En su bloque de viviendas, a las seis de la mañana, hay alguien más despierto que él, o acaso hay alguien más despierto, aparte de él. Suena la cisterna de un aseo. Nervioso, se mete en la cocina para prepararse un zumo de naranja. ¿Quién puede ser él o ella, que se levanta a las seis de la mañana para trabajar? ¿O acaso es que tan sólo tira de la cadena? A veces se imagina que las puertas que se abren y se cierran son sonidos fantasmales de la noche anterior, tal vez ecos de una fiesta o de una velada amorosa. Pero, ¿quién? Todos los vecinos que viven en los pisos superiores son sospechosos.

Así, la madrugada es un juego de niños, de aquellos en los que se puede intercambiar cuerpos y cabezas, sin llegar a ningún resultado concreto.

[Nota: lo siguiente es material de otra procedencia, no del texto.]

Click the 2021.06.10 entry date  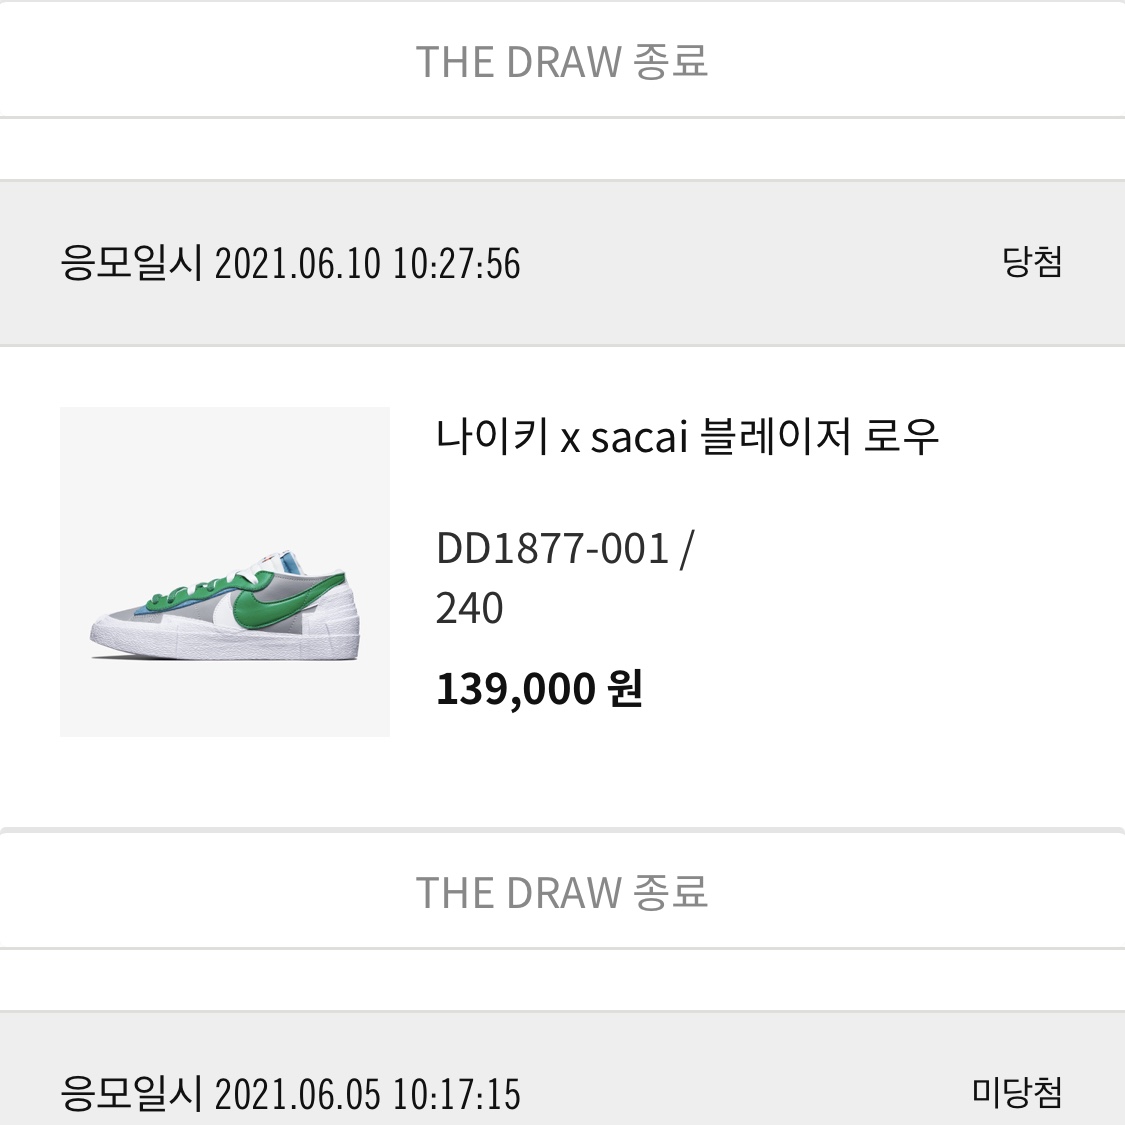point(298,263)
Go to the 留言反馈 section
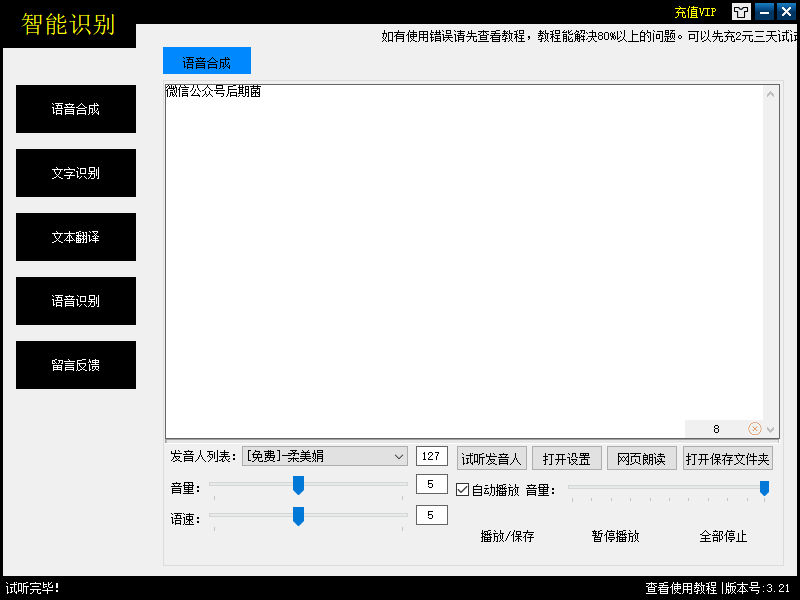Image resolution: width=800 pixels, height=600 pixels. [x=76, y=365]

¿Hay acaso alguien madrugador en su propia cabeza? Sí quizás sea él quien molesta, reconoce, mientras se bebe el zumo, que le sabe un tanto agrio. Hace tiempo que dejó de utilizar aquél absurdo exprimidor eléctrico que zumbaba como un demonio y cuyo ruido molestaba a los vecinos. Sin embargo, proseguía su búsqueda del silencio. Y cuanto más silencio hallaba, más silencio esperaba encontrar, en algún lugar de la casa, en el estudio, el baño, el dormitorio o en la propia cocina, agazapado en algún rincón de vacío, un silencio que pasaba inadvertido como un ratoncillo y que él estaba dispuesto a descubrir. Porque, ¿había algo más interesante que el ruido? Sin duda el silencio. La ausencia de voces, de vecindario, era mucho más misteriosa que su presencia.

Se fue convirtiendo poco a poco en silencio. Él ya no era un ser vivo a aquellas horas de la mañana, era una sombra, o mejor, un fantasma, que recorría la casa callada en busca de algún silencio que robar, que aspirar como quien hurta el alma de los ausentes. El silencio se fue transformando en una obsesión alimentada por los tapones para los oídos, pero, no obstante, cuando los usaba era menor el silencio que obtenía. Muy por el contrario, el silencio se tornaba un clamor, una orquesta agresiva de pensamientos que viajaban por su mente como flechas certeras, aunque, a veces, eran buques enteros de reflexiones los que, lentamente, pasaban de un hemisferio al otro de su cráneo, y surcaban su mundo, haciendo oír a los vecinos sus graves sirenas cuando hallaban tierra firme.

Después, cuando los vecinos se levantasen, vendrían los viajes sonoros de las aspiradoras, de las persianas, de los automóviles hacia los lugares de trabajo, de los bebés, los padres, los colegiales, los solteros y los abuelos, y la circulación de la ciudad bombearía en sus oídos con un ritmo parecido al de un corazón. Cuando eso sucediese, se metería de nuevo en la cama, se arroparía con las sábanas, y soñaría.